American modern dancer and choreographer (1902–1987)

Esther Junger (March 20, 1902–September 21, 1987) was a 20th-century American modern dancer and choreographer.

== Life and work ==
Esther Junger was born in New York City in 1902. The peak of her artistic career was in the 1930s, after which she became "increasingly preoccupied with commercial work." She had been part of the "New World Dancers and in the productions of the Neighborhood Playhouse," when she made her solo debut in 1930 at the Guild Theater, where she "gave a highly satisfactory account of herself" including a dance to a poem by Richard Harrison called "Green Pastures." She also performed "a number of solo recitals in New York City and appeared as a featured dancer in Gluck-Sandor's [productions of the modern ballets] El Amor Brujo and Petrouchka as well as a number of other productions."

Initially trained by "the group of the late Bird Larson," she was awarded a fellowship, along with José Limón and Anna Sokolow, to the Bennington School of the Dance at Bennington College in 1937. The New York Times argued that of the three resulting choreographies, Junger's product "represents the factor of greatest interest." Per the Times, "aside from a few Broadway revues, Esther Junger has made but three New York appearances since the breakup of the old Larsen ensemble." Limón recalled her work in his memoir, writing, "Esther Junger, for all her undisputed talent and accomplishment as a performer, was not a practiced choreographer. Her piece, a primitive ritual of betrothal, with herself as the bride and me as the bridegroom and a large group of girls as a chorus, was, as I remember, competent but uninspired. Esther was brilliant in her solo passages. I served her well, supporting and lifting her." Her 1939 show at the 92nd Street Y was given an unalloyed rave in the New York Times, with the critic John Martin writing "Esther Junger recently gave her first New York recital in more than three years, and danced as beautifully as anybody has danced hereabouts in many a long day...In any case, it would be a general boon if she could be put into wider circulation, for there are few dancers in the field who have as much to contribute at this particular moment, or who could be counted on to make as many friends not only for themselves but for the dance."

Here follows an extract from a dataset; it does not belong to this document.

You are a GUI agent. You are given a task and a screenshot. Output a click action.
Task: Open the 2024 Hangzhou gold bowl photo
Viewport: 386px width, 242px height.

Elsewhere she did the original choreography and staging for Dark of the Moon, Tis of Thee, Parade, Billy Rose's Diamond Horseshoe, and Dear Judas, in which she also danced. She choreographed a Milton Berle show called Spring in Brazil. In the late 1940s she choreographed for the Ringling Brothers and Barnum & Bailey circus. In 1950 she choreographed the "Willie the Weeper" segment of Ballet Ballads. In 1951 she was the choreographer for the Jackie Gleason comedy hour. In 1970 she was involved in the organization of the Inner City Repertory Dance Company in the city of Los Angeles. Esther Junger Klempner died in Santa Monica, California in 1987.